"Le storie servono alla poesia, alla musica, all'utopia, all'impegno politico: insomma all'uomo intero, e non solo al fantasticatore. Servono proprio perché in apparenza non servono a niente: come le poesie e la musica, come il teatro e lo sport... Servono all'uomo completo e, vorrei aggiungere, a completare un uomo."
Gianni Rodari


sabato 31 luglio 2010

Un mattino, d'estate.










La pelle nuda e liscia,
mi giro nelle lenzuola
leggendo
e sognando di te,
del cielo azzurro e delle nuvole
bianche che, immagino,
corrano nel cielo...







lunedì 26 luglio 2010

Rientro, una galleria di sensazioni






Rientro per sapere che due delle Ragazze Cresciute sono state dieci giorni in vacanza-premio dalle parti di Verona, ad un campo-volontariato della Protezione Civile, nel quale tutti - ma proprio tutti, dai piccoli volontari agli organizzatori - si professavano fascio-nazi-leghisti e usavano allungare il saluto militare (???) in un saluto romano non proprio cammuffato. L'unico ragazzo non di destra è stato tartassato di scherzi e vessazioni, fin quasi al suo abbandono.

Rientro per avvertire la voglia matta di ripartire, di riempire la sacca da viaggio con qualche vestito, di mettermi il tascapane a tracolla, il cappello in testa e prendere un treno. Anche uno qualsiasi. Sentire le traversine che cantano al ritmo delle ruote, vedere le piante che corrono e le nuvole immobili e lontane, il colore del mondo che cambia con passare del giorno.

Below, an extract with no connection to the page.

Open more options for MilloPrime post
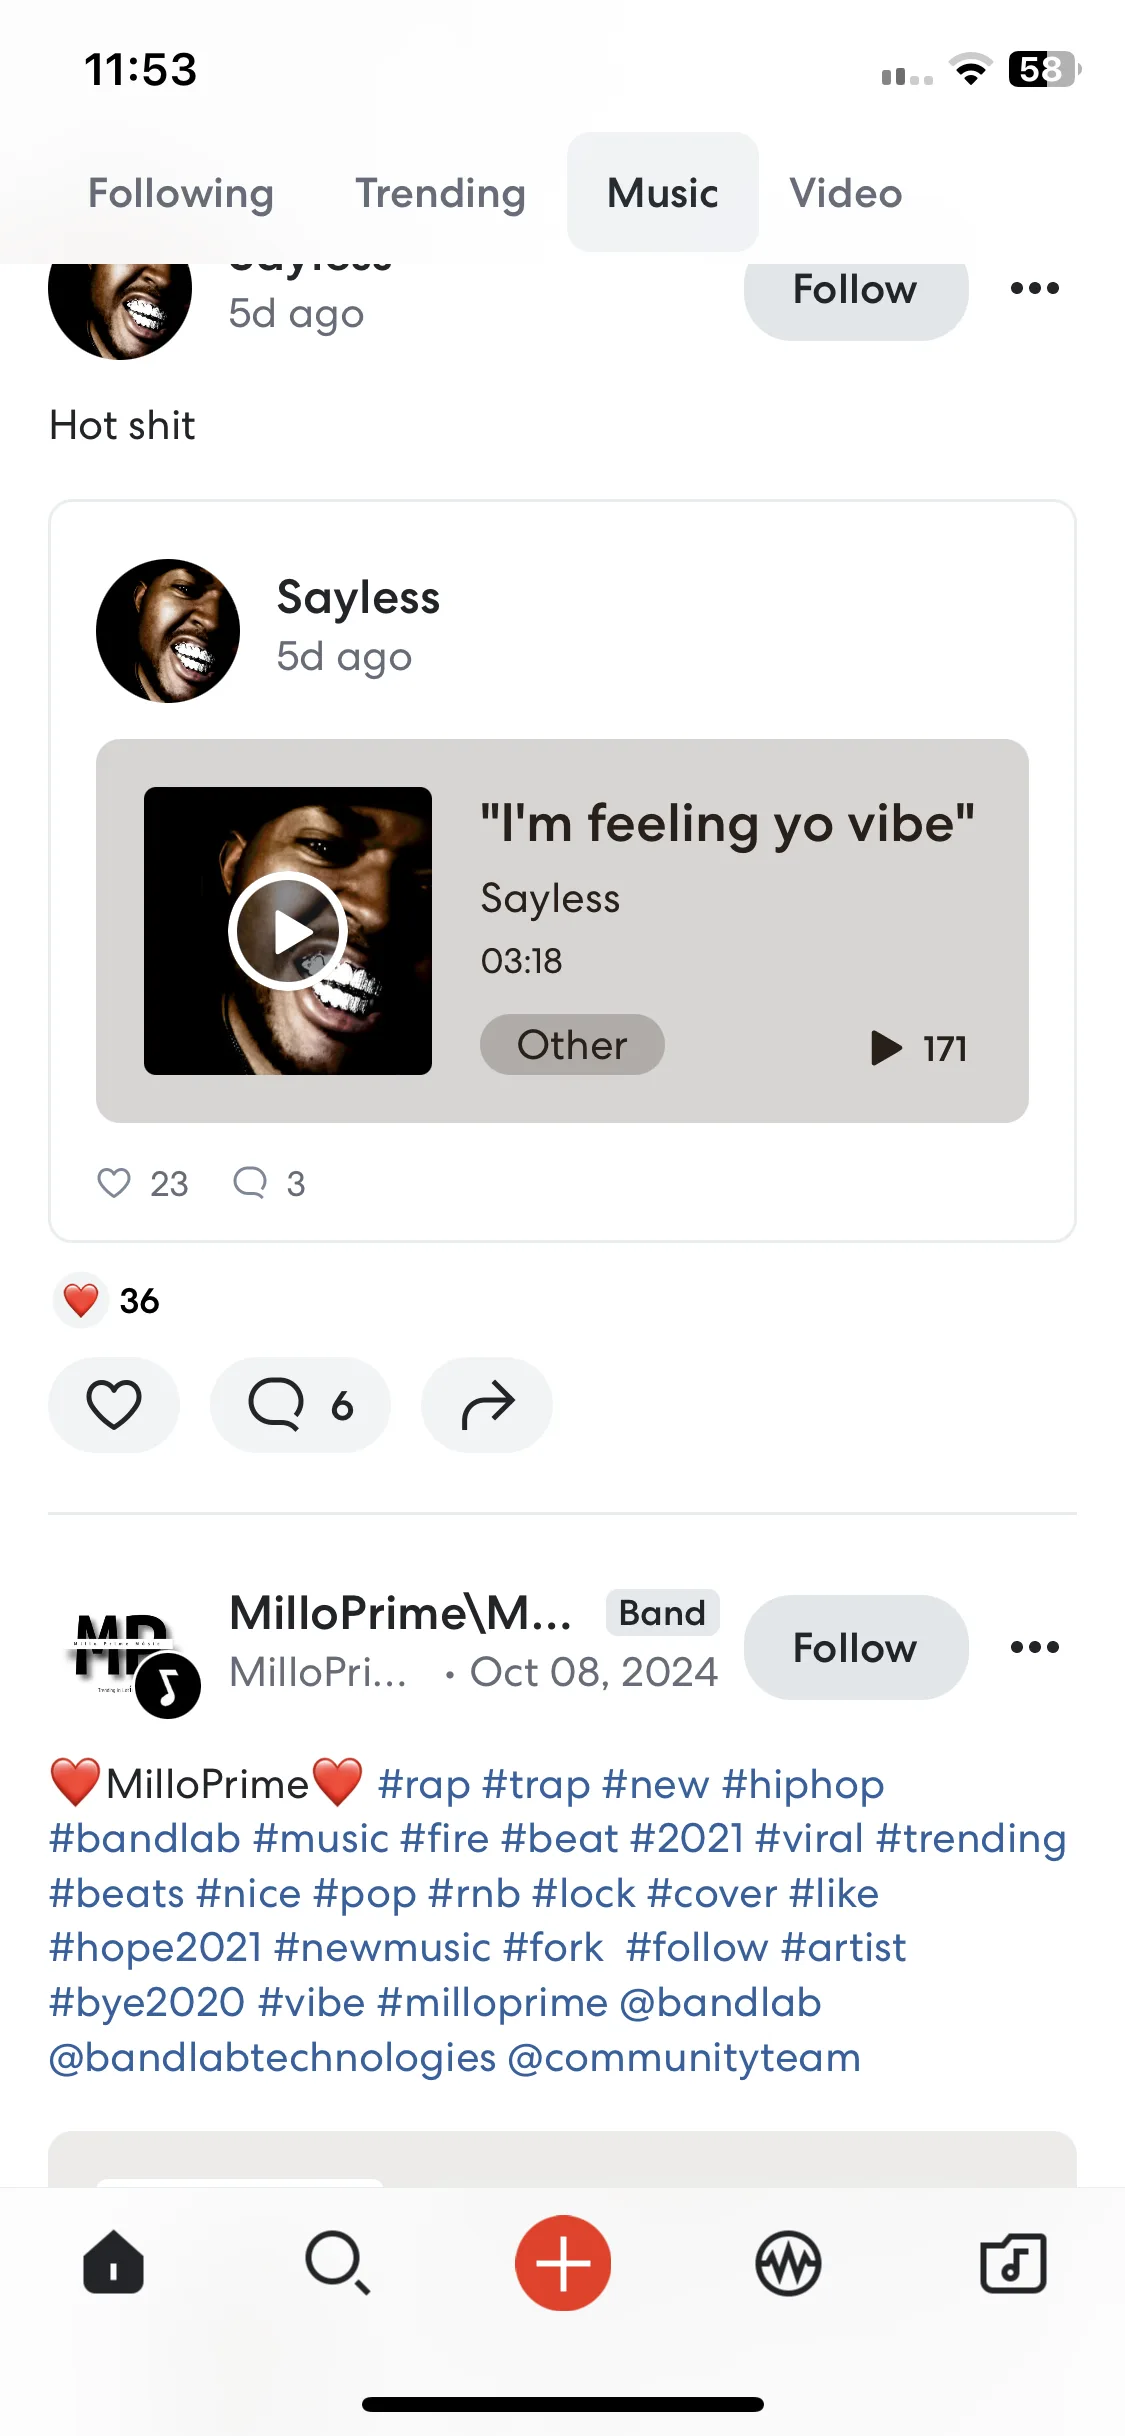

Rientro per essere investito da mille racconti di persone che si lasciano, che si odiano e che strepitano e litigano. Storie di uomini vigliacchi e donne coraggiose. Storie di imposizioni, di ritirate strategiche, di sensi di colpa taglienti come ceramica.

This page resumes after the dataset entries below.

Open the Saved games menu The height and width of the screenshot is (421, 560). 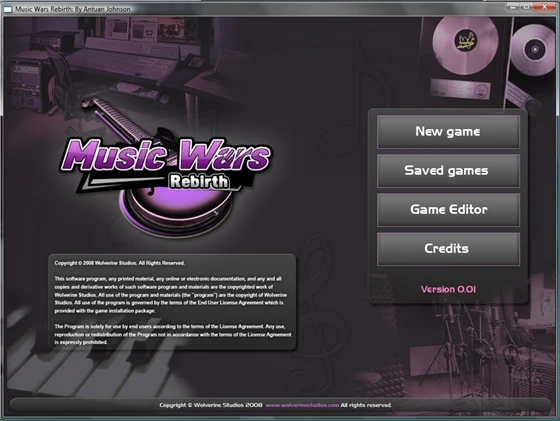click(448, 171)
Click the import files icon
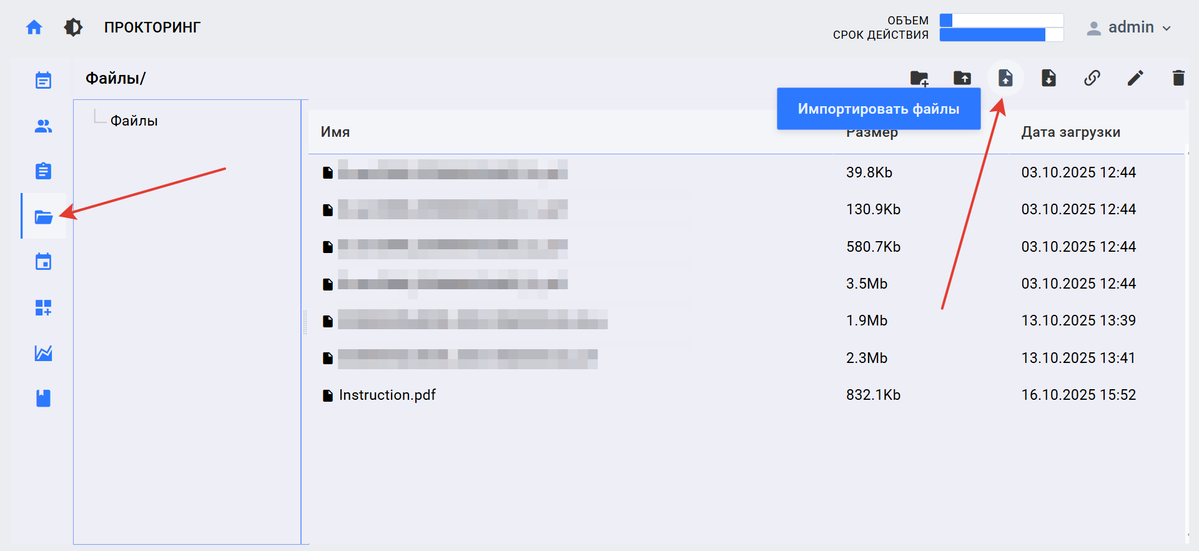Image resolution: width=1199 pixels, height=551 pixels. coord(1005,78)
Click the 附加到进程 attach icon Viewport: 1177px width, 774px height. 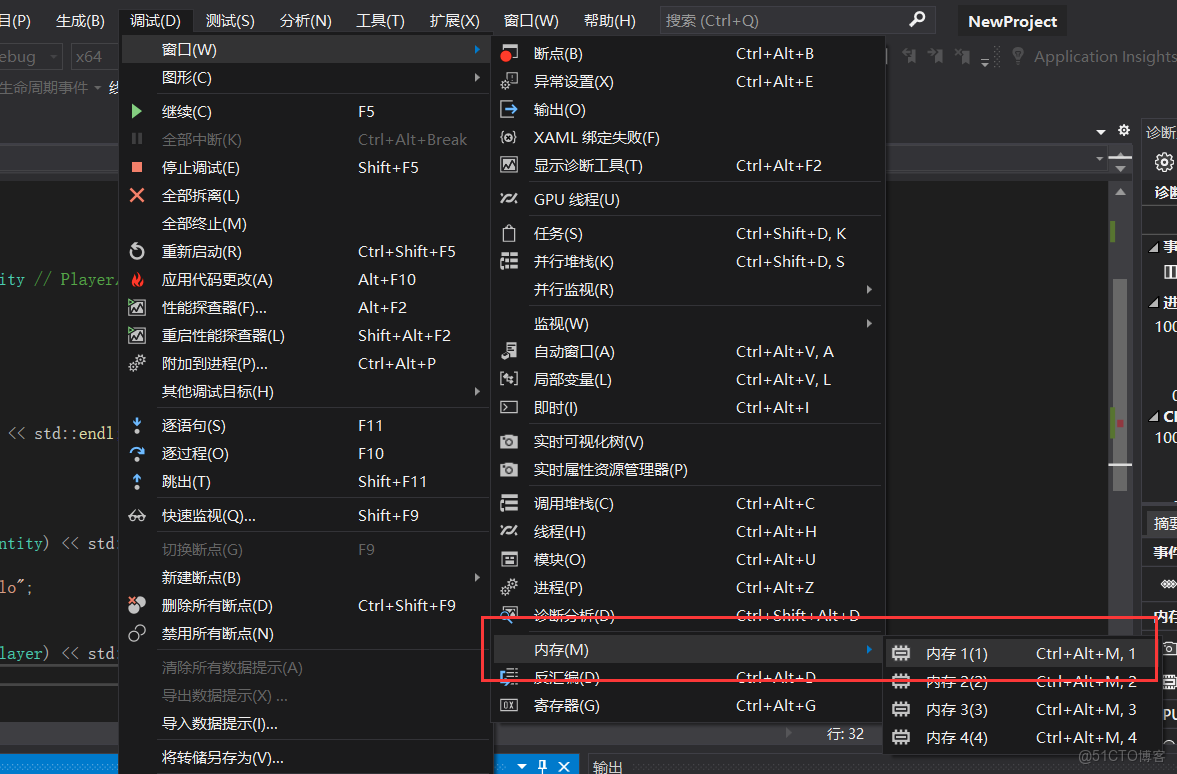tap(138, 363)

Rientro per avvertire che certe amicizie possono anche fare il giro del mondo, ma che la lontananza nel tempo e nello spazio non le intacca minimamente.

Rientro per vedere che i mille lavori che ho lasciato in sospeso sono continuati anche senza di me e che ora sono io a doverli rincorrere, un poco alla volta.

Rientro per accorgermi di quanto un prato scuro, una manciata di stelle in un cielo cobalto e una luna d'argento bastino a ricordarmi che c'è una stellina che mi aspetta, e che non vedo l'ora di riabbracciare.

Rientro per non sopportare più la musica che ascolto da anni, in un mare di nostalgia trita e ritrita. Ecco: in un crescendo di contorsioni e strattoni, corpo stomaco e cervello sono in fase di muta e strisciano addosso alla vita con l'intenzione di perdere le vecchie scaglie, per rinascere lucenti e sprizzanti. Smettendola, finalmente, di affrontare il passato per vivere il presente.









venerdì 23 luglio 2010

Francia - ottavo gran finale


E' (quasi) finita. Domani è il Giorno del Gran Rientro: quello in cui si chiudono le tende, si sgonfia il gommone, si impacchettano le attrezzature, si prepara il rimorchio e si rientra a casa.

Questa settimana l'atmosfera è sorda e gonfia di battute sceme, risate col cibo in bocca e scoregge rumorose. Nulla è mai stato così lontano dall'atmosfera romantica e sognatrice della settimana scorsa. Saranno quei due anni in più che fanno un'altra generazione. Sarà che questo gruppo (quasi tutti piccoli "veterani") pretendeva da se stesso molto più di quanto non fosse pronto a dare - era dal luglio 2009 che non mettevano il sedere dentro un kayak! Sarà che, quest’anno, le ragazze francesi non sono né quelle della settimana scorsa (espansive ma troppo grandi) , né quelle dell'anno passato (difficili da conquistare ma meme age).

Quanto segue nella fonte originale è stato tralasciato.